Training brain drain

At a most basic level, developers need to be acutely aware of the models they’re building with, how they were trained and the data that went into them. 

At SymphonyAI, we finely tuned a few different types of models hosted on Microsoft Azure. For our industrial LLM, for example, we finely tuned Meta’s Llama 2 model. We found the open models were much better suited to fine-tuning for specific industry use cases. 

We’re just starting to use Mistral AI’s open-source models as well. For us, it was important to build our knowledge of the developer personas within the verticals who will end up using the model to build applications and copilots. To encapsulate all that knowledge, we had to be able to fine-tune.
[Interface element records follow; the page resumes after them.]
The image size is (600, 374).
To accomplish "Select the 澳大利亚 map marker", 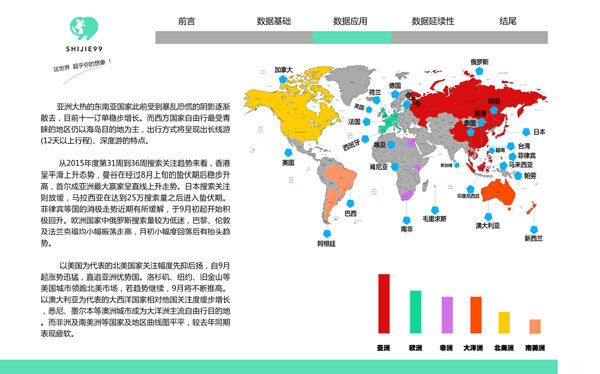I will coord(488,217).
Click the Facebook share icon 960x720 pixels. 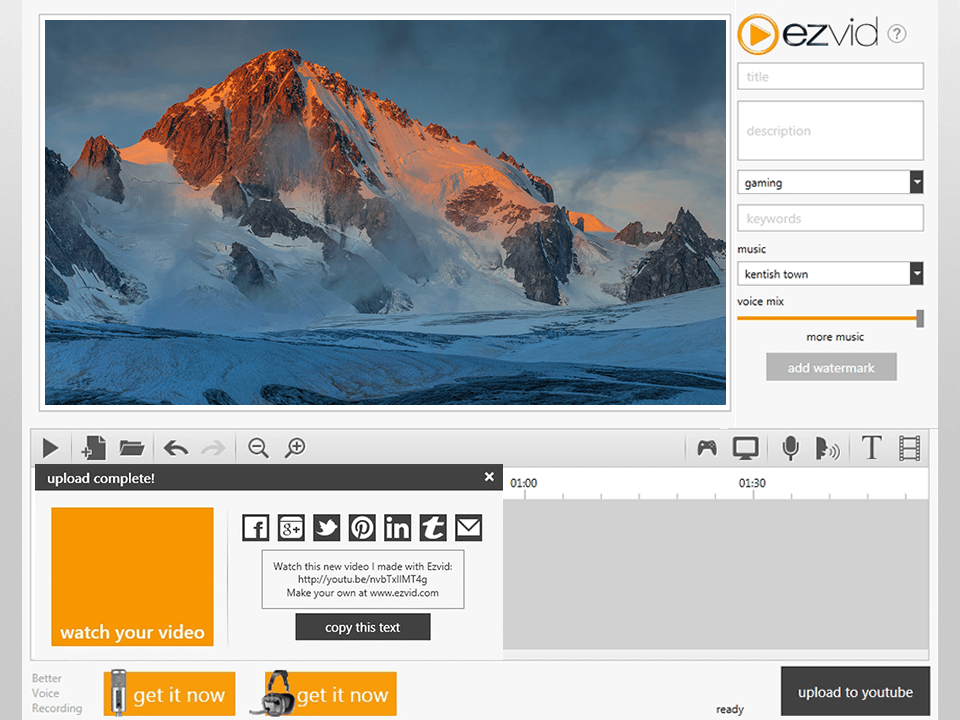click(x=255, y=527)
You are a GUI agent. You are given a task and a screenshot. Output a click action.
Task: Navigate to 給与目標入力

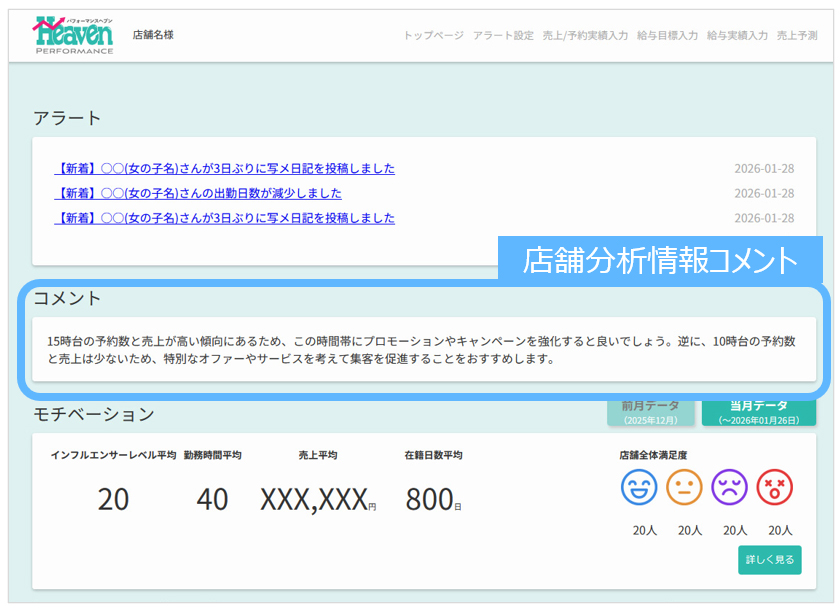point(667,35)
Llama 2 and the other open models offered much more flexibility for fine-tuning and we expect that to continue to be the case

So then, on the question of which LLM do you start with (and does everything start with a foundation model or not?) which is the most complex, which offers the most support etc? Everything does start with a foundational model, yes. The value and accuracy of the LLM scales linearly, giving the large foundational models a big head start – and until the cost of GPU compute drops precipitously, training LLMs will remain prohibitively expensive.

We’d recommend developers start with the open foundational models as they offer the most granular fine-tuning compatibility. They’re more, although not fully, transparent and you can usually identify the source of any hallucinations by reviewing the training data and parameters. 

When we are asked whether working with LLMs requires a wider grounding in Machine Learning (ML) algorithm knowledge for the average programmer – and if there are shortcuts available here in the form of low-code tools, are they enough? The simple answer is no, modern developers shouldn’t need a specialty background in deep or machine learning to use LLMs. 

In fact, even in the one year since OpenAI launched ChatGPT, I’ve seen a sea change in the types of tools available to developers to get them building on these LLMs. We’re seeing the same abstraction in the space that we saw in application development with no/low code and RPA, we’re just seeing it happen even faster. 

Underlying SDKs & frameworks 

What we’re doing for our developer community is investing heavily in the underlying SDKs and frameworks so that not every developer needs to become an expert in fine tuning.

I do think developers building gen AI applications ought to come from the industries they’re building for, not necessarily AI labs. All developers, even AI ones, should have a fundamental understanding of the business they’re building applications for. Going from proof of concept to in-production-generation AI products is very difficult. You need to know what a day in the life of one of your users will look like to build gen AI applications successfully. 

While we’re on safety, should we be using closed source LLMs or open source LLMs and what’s the essential difference? Even Llama 2 is a “gray box” in some sense. It’s said that even the data scientists and AI researchers who built these models don’t fully understand everything that’s going on inside the model.

Vijay Raghavendra, CTO of SymphonyAI.

Having said that, when using both closed and open LLMs, developers have to pay attention to safety and provide the appropriate hooks and guardrails. When we were building our industrial LLM, we went through a number of scenarios to jailbreak models and to fool them. Google’s research team recently did the same with GPT 4.

At SymphonyAI, we built out an internal “Red Team” that is taking a large set of prompts and scoring responses on different attributes. It’s probing the fine-tuned LLM for problems. Just like we as developers wouldn’t release a product without regimented and rigorous testing, we wouldn’t publish a fine-tuned LLM without doing the same. 

On the subject of AI safety in 2024 and beyond, I expect we’ll also see new and emerging tools getting used more frequently to reduce hallucinations and more clarity from these LLMs. We’re currently using Retrieval Augmented Generation (RAG) with Llama 2, for example.

Users must also plan for and put guardrails in place to protect against prompt injection attacks. This last part is a cat-and-mouse game just like online fraud, social engineering fraud etc. are today.